Had the longest conversation of my life about pudding
yesterday.
Did it really have that much competition?
Well, that's exactly it. Nobody talks about pudding.
Ever.
Nobody's really even all that concerned about pudding, for the most part. It generally presents itself in one of two forms. Either you find it wedged into the dessert section of a crappy buffet, or you stuff one of those little plastic cups into your lunch. That's about it.
So, imagine my surprise when I learn that a moderately fancy restaurant near my house that I've actually been to has pudding on the dessert menu. And not like pudding pie, with a crust and whipped cream and cookies and stuff all over it. Just pudding with crumbled up graham crackers. And they charge 6 dollars for it! Do you have any idea how many boxes of pudding you can buy in a grocery store for 6 dollars?
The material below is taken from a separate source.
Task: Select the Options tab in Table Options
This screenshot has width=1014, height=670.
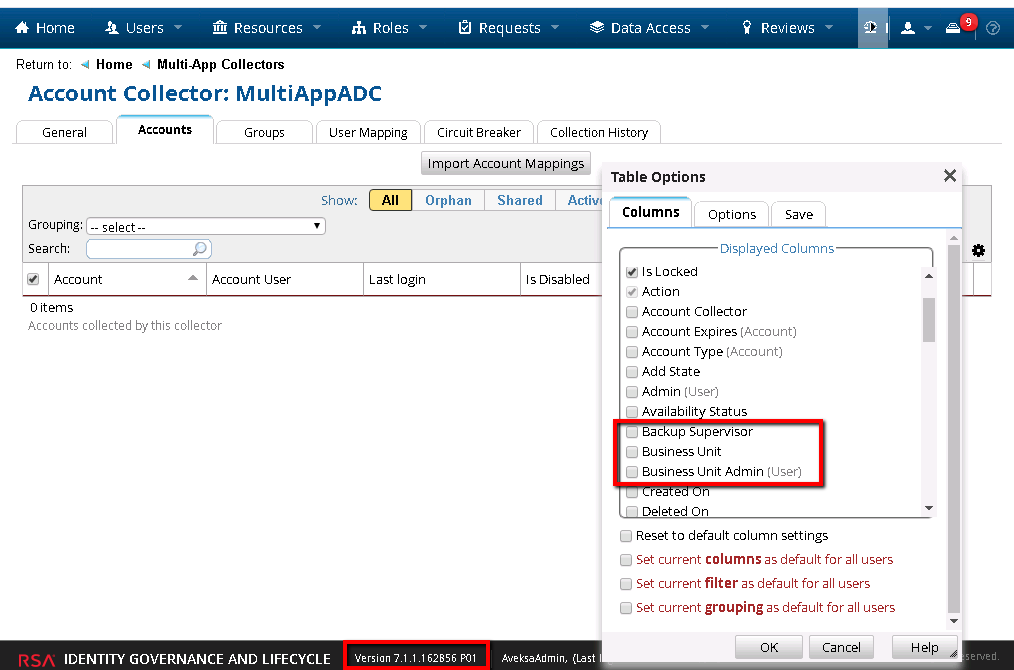Action: 731,214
No, you don't. Nobody does, because nobody cares! You only buy pudding when a recipe calls for it, and at that point, you just throw a box in the cart and don't worry about the price. It's probably not much.
This is basically how the aforementioned conversation started. It devolved from there, as conversations with me tend to do. Somewhere in the middle, I thought to myself, "this is easily the longest I've ever talked about pudding...also...pudding is a weird word." It obviously lent itself to great Sametime Status material. Incidentally, it also led to the inaugural pudding-off, in which we're going to sample different recipes of pudding to see if there's actually some sort of difference between home-made pudding and the stuff you buy in the box. The fact that we're almost excited about this is troubling.